▸ **Required work**
Word for word, retype the tail of the data below, starting with the line that has "This screenshot has width=459, height=246." and including the last line.

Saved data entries
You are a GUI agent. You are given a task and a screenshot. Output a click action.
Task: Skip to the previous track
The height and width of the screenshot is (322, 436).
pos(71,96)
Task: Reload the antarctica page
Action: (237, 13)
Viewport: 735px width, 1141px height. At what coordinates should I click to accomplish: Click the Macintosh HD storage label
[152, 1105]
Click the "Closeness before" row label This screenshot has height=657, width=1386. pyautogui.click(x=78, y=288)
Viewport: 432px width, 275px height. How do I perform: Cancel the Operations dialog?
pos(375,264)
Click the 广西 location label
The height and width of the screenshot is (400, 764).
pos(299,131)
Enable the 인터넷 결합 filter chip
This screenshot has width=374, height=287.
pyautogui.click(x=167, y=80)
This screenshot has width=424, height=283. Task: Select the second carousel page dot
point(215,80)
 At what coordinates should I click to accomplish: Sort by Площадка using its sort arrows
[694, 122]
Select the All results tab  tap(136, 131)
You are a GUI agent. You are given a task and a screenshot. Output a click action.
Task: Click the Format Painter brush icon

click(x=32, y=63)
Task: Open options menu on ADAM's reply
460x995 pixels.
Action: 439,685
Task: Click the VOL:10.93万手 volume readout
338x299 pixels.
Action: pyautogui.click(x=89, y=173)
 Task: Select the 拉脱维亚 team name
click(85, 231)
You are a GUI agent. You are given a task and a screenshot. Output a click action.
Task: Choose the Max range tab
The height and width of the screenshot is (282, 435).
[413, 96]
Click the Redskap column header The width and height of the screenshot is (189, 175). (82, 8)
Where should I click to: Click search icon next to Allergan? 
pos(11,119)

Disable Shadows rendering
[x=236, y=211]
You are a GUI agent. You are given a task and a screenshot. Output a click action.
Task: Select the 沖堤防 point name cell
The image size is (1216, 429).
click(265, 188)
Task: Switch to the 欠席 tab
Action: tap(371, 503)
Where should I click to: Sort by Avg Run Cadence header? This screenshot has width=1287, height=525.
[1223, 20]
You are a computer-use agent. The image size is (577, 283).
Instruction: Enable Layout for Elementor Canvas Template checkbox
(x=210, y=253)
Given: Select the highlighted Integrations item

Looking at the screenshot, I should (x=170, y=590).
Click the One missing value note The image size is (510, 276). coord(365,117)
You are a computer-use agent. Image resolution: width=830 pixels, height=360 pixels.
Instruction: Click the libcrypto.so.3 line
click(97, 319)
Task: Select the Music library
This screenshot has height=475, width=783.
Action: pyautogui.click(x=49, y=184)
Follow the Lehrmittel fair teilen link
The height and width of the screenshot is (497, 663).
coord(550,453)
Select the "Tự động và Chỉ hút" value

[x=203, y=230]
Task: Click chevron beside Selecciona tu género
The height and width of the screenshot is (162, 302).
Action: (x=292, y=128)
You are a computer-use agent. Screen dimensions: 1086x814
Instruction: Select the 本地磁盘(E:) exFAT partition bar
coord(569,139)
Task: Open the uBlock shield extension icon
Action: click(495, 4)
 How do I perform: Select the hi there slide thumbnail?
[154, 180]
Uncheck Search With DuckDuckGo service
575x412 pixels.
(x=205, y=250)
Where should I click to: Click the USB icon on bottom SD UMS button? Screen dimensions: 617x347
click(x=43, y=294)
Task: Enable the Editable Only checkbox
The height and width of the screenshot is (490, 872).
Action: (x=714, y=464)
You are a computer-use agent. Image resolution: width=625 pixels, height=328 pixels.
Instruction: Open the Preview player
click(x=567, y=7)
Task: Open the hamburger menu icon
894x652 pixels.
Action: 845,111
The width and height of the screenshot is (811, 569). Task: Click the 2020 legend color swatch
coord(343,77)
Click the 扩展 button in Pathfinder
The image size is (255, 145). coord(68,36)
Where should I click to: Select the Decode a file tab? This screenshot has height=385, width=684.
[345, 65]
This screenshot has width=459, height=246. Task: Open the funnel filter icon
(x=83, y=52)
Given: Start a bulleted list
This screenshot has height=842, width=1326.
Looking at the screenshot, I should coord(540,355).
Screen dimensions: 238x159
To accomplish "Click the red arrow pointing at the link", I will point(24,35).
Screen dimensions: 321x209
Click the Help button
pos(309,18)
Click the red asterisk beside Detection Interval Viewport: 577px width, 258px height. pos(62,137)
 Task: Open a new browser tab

▸ **Answer for the task**
This screenshot has width=459, height=246. Task: Open the funnel filter icon
(x=83, y=52)
Given: Start a bulleted list
This screenshot has height=842, width=1326.
Looking at the screenshot, I should coord(540,355).
Screen dimensions: 238x159
To accomplish "Click the red arrow pointing at the link", I will point(24,35).
Screen dimensions: 321x209
Click the Help button
pos(309,18)
Click the red asterisk beside Detection Interval Viewport: 577px width, 258px height. pos(62,137)
 Task: Open a new browser tab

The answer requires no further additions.